• **SET OF TASKS**
1. Name each company that the subordination agreement identifies as one of the Borrowers.
2. Reproduce the stretch of the subordination agreement from "1. Definitions ." through "all proceeds thereof." word for word.
3. Carry the subordination agreement forward from its last sentence, writing further definitions in the same legal style.

• **DOCUMENT TEXT**
---------------
SUBORDINATION AGREEMENT



This Subordination Agreement, dated as of January 14, 2008, is made by JOHN A. MARTELL (the "Subordinated Creditor"), for the benefit of WELLS FARGO BANK, NATIONAL ASSOCIATION, acting through its Wells Fargo Business Credit operating division (the "Lender").



MISCOR GROUP, LTD., an Indiana corporation ("MISCOR"), MAGNETECH INDUSTRIAL SERVICES, INC., an Indiana corporation ("MIS"), MARTELL ELECTRIC, LLC, an Indiana limited liability company ("Martell"), HK ENGINE COMPONENTS, LLC, an Indiana limited liability company ("HK"), MAGNETECH POWER SERVICES, LLC, an Indiana limited liability company ("MPS"), IDEAL CONSOLIDATED, INC., an Indiana corporation ("Ideal"), 3-D SERVICE, LTD., an Ohio limited liability company ("3D"), and AMERICAN MOTIVE POWER, INC., a Nevada corporation ("AMP" and together with MISCOR, MIS, Martell, HK, MPS, Ideal and 3D, the "Borrowers" and each a " Borrower") are now or hereafter may be indebted to the Lender on account of loans or the other extensions of credit or financial accommodations from the Lender to the Borrowers, or to any other person under the guaranty or endorsement of the Borrowers.



The Subordinated Creditor has made or may make loans or grant other financial accommodations to one or more of the Borrowers.



As a condition to making any loan or extension of credit to the Borrowers, the Lender has required that the Subordinated Creditor subordinate the payment of the Subordinated Creditor's loans and other financial accommodations to the payment of any and all indebtedness of the Borrowers to the Lender. Assisting the Borrowers in obtaining credit accommodations from the Lender and subordinating his interests pursuant to the terms of this Agreement are in the Subordinated Creditor's best interest.



ACCORDINGLY, in consideration of the loans and other financial accommodations that have been made and may hereafter be made by the Lender for the benefit of the Borrower, and for other good and valuable consideration, the receipt and sufficiency of which are hereby acknowledged, the Subordinated Creditor hereby agrees as follows:



1. Definitions . As used herein, the following terms have the meanings set forth below:



"Borrower Default" means a Default or Event of Default as defined in any agreement or instrument evidencing, governing, or issued in connection with Lender Indebtedness, including, but not limited to, the Credit Agreement, or any default under or breach of any such agreement or instrument.



"Collateral" means all collateral now or hereafter securing payment of the Lender Indebtedness, including all proceeds thereof.
---------------
• **LISTED RECORDS**
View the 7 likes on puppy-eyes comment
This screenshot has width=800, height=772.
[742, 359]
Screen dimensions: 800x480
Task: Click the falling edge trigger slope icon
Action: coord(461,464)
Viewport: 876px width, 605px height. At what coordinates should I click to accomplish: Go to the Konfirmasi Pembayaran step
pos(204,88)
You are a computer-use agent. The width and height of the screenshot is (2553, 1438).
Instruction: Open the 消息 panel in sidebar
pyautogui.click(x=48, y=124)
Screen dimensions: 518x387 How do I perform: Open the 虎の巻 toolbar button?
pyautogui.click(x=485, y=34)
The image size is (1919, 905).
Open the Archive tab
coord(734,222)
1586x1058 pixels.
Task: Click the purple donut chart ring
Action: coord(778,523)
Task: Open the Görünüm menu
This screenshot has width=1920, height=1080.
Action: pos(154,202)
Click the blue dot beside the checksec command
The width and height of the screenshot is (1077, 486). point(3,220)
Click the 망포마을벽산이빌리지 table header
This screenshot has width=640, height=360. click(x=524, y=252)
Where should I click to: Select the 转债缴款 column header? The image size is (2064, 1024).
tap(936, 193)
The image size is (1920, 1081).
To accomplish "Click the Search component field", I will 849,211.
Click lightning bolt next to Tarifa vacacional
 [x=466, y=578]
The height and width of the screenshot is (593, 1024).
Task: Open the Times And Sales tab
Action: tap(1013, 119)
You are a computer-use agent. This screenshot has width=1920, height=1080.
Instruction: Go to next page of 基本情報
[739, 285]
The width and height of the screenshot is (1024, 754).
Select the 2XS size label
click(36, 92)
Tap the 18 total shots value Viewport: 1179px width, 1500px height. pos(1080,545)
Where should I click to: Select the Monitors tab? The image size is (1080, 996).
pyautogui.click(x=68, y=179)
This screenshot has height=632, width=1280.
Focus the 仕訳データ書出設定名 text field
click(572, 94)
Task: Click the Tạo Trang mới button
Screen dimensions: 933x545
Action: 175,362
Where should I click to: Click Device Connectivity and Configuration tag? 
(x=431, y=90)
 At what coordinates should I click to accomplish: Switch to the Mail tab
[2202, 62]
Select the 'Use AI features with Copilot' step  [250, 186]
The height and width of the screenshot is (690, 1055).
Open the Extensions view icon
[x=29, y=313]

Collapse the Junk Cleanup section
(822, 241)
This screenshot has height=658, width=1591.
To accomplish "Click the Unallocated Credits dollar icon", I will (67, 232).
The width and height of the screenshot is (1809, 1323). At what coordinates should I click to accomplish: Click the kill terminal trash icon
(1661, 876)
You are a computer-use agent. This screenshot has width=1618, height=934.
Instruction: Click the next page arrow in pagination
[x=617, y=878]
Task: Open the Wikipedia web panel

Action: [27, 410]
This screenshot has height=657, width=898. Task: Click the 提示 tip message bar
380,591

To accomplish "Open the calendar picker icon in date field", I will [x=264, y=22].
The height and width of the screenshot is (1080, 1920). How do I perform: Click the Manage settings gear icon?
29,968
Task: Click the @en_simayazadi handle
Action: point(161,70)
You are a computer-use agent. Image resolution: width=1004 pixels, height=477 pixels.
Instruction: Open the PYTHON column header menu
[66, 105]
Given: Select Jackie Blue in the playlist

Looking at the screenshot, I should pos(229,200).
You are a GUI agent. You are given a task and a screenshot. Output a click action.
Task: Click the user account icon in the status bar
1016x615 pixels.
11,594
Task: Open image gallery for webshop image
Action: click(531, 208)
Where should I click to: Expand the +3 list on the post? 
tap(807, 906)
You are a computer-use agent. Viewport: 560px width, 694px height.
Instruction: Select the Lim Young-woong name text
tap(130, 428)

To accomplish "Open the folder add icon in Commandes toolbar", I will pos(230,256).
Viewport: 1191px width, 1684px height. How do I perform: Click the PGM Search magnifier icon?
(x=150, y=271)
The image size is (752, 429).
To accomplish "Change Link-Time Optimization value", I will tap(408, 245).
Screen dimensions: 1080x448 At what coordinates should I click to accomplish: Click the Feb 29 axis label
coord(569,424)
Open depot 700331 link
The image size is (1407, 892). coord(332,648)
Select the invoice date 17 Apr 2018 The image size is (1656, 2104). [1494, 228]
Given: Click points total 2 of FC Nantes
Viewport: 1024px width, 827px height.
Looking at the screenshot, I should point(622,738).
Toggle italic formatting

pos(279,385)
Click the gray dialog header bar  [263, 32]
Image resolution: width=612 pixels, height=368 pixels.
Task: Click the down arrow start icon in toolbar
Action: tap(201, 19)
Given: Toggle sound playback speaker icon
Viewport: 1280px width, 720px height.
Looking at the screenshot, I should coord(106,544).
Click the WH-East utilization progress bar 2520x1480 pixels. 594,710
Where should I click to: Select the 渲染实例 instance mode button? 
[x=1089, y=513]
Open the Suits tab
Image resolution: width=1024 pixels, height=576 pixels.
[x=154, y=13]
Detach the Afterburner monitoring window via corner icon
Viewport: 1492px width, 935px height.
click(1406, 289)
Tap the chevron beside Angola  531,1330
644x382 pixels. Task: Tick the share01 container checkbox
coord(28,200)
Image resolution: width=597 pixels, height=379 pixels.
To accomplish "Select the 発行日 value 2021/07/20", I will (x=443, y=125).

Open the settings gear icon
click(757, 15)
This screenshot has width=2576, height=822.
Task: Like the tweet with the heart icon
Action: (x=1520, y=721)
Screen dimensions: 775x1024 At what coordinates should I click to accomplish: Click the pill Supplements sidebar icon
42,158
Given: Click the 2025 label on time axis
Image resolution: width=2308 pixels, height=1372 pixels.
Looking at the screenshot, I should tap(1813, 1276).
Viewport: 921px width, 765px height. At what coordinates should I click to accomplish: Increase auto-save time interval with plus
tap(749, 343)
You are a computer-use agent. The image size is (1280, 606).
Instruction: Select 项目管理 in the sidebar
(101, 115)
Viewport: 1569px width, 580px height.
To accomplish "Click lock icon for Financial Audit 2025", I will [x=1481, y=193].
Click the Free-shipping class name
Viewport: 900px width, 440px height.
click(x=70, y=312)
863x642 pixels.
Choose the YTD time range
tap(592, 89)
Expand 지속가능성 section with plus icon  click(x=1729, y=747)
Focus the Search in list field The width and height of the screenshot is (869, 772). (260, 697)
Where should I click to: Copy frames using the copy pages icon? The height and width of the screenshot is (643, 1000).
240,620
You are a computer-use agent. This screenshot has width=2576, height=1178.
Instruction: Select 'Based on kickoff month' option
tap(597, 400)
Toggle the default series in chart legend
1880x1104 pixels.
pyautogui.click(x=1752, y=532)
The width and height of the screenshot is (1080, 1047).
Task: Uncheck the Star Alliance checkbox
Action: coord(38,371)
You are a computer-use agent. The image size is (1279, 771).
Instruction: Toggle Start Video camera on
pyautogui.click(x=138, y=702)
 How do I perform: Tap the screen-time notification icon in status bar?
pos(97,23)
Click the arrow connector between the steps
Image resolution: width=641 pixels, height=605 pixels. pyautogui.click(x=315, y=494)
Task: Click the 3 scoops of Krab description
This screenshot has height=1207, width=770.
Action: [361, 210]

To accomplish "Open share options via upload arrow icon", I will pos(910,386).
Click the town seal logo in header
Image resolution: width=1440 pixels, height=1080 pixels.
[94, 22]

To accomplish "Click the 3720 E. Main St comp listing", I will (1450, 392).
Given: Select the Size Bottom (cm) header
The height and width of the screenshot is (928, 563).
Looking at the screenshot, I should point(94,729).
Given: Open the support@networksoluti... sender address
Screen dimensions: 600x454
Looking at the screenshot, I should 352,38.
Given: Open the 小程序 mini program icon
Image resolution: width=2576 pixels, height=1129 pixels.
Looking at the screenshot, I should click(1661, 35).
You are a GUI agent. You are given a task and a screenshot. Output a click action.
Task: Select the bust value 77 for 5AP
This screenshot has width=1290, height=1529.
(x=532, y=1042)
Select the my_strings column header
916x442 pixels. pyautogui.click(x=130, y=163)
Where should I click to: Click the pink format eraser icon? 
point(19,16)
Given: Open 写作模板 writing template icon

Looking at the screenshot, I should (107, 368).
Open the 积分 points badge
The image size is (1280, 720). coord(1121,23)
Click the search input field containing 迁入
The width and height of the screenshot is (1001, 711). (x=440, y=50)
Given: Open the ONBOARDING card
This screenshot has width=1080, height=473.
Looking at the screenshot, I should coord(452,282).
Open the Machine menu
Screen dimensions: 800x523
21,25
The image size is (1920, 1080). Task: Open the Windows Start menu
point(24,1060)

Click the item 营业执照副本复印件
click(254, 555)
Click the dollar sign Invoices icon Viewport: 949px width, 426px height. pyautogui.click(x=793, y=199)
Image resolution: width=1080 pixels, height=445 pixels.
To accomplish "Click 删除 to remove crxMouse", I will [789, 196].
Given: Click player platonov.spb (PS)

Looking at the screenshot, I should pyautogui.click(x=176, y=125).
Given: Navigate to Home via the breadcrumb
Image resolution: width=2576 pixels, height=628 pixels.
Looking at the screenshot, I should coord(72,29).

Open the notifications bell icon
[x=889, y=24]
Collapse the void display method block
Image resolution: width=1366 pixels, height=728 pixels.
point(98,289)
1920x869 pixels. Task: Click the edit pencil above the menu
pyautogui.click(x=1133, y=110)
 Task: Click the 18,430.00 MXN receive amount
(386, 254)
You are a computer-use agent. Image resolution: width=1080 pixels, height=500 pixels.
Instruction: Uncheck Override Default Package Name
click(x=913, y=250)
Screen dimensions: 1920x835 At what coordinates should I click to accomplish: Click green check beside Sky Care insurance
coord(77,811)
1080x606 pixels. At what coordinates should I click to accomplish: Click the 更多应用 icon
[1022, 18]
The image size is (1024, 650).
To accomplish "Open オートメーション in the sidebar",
---------------
• **EXERCISE RESPONSES**
1.
- MISCOR GROUP, LTD.
- MAGNETECH INDUSTRIAL SERVICES, INC.
- MARTELL ELECTRIC, LLC
- HK ENGINE COMPONENTS, LLC
- MAGNETECH POWER SERVICES, LLC
- IDEAL CONSOLIDATED, INC.
- 3-D SERVICE, LTD.
- AMERICAN MOTIVE POWER, INC.

2.
1. Definitions . As used herein, the following terms have the meanings set forth below:



"Borrower Default" means a Default or Event of Default as defined in any agreement or instrument evidencing, governing, or issued in connection with Lender Indebtedness, including, but not limited to, the Credit Agreement, or any default under or breach of any such agreement or instrument.



"Collateral" means all collateral now or hereafter securing payment of the Lender Indebtedness, including all proceeds thereof.

3.
"Credit Agreement" means that certain Credit and Security Agreement dated as of January 14, 2008, by and among the Borrowers and the Lender as the same may hereafter be amended, supplemented or restated from time to time.



"Lender Indebtedness" means each and every debt, liability and obligation of every type and description which the Borrowers may now or at any time hereafter owe to the Lender, whether such debt, liability or obligation now exists or is hereafter created or incurred, and whether it is or may be direct or indirect, due or to become due, absolute or contingent, primary or secondary, liquidated or unliquidated, or joint, several or joint and several, all interest thereon and all fees, costs and other charges related thereto (including all interest, fees, costs and other charges accruing after the commencement of any case, proceeding or other action relating to the bankruptcy insolvency or reorganization of any Borrower, whether or not allowed in such proceeding or other action), all renewals, extensions and modifications thereof and any notes issued in whole or partial substitution therefor.



"Lien" means any security interest, mortgage, deed of trust, pledge, lien, charge, encumbrance, title retention agreement or analogous instrument or device, including the interest of each lessor under any capitalized lease and the interest of any bondsman under any payment or performance bond, in, of or on any assets or properties of a person, whether now owned or hereafter acquired and whether arising by agreement or operation of law.



"Subordinated Indebtedness" means all obligations arising under the Subordinated Note and each and every other debt, liability and obligation of every type and description which any Borrower may now or at any time hereafter owe to the Subordinated Creditor, whether such debt, liability or obligation now exists or is hereafter created or incurred, and whether it is or may be direct or indirect, due or to become due, absolute or contingent, primary or secondary, liquidated or unliquidated, or joint, several or joint and several.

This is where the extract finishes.